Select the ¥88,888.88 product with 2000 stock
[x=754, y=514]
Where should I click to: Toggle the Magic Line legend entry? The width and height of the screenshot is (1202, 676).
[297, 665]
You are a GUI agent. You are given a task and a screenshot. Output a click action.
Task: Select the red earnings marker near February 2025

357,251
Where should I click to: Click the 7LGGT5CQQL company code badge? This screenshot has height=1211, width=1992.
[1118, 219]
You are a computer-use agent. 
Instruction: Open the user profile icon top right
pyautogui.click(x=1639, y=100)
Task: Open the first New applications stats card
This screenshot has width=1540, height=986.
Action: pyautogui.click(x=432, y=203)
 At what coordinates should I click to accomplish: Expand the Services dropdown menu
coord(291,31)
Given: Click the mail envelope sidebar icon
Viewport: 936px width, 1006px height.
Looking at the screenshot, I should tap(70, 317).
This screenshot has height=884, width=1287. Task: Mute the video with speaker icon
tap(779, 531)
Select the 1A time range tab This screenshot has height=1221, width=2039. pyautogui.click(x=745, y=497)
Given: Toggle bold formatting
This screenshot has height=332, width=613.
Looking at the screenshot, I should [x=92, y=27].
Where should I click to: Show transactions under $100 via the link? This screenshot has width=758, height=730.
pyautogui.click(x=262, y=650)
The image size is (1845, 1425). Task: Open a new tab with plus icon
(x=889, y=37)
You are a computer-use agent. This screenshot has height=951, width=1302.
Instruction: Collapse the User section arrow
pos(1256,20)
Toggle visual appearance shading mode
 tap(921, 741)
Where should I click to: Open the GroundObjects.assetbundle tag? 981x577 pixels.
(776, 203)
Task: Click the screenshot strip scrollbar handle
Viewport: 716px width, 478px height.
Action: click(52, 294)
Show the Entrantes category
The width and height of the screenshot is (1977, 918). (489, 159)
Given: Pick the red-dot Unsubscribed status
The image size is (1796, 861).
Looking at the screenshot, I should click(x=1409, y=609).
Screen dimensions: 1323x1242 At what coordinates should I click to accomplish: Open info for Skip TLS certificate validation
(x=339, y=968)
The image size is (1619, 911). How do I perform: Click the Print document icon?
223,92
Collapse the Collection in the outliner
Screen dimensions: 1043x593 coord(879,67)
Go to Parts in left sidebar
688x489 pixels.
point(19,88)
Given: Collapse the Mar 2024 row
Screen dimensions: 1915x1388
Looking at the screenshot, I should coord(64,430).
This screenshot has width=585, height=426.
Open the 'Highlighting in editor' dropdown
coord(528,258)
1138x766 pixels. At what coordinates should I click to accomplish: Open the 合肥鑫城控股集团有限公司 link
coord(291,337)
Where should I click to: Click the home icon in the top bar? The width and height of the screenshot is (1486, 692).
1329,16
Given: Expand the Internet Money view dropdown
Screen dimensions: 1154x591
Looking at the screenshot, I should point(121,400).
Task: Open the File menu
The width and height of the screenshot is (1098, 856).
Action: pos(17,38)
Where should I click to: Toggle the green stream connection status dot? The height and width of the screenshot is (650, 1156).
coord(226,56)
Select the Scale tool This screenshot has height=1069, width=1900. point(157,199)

• _What is being asked_: What lines in the data hold the word "computer"? Return them.

• _Response for this exercise_:
You are a computer-use agent. 
You are a computer-use agent. This screenshot has height=951, width=1302.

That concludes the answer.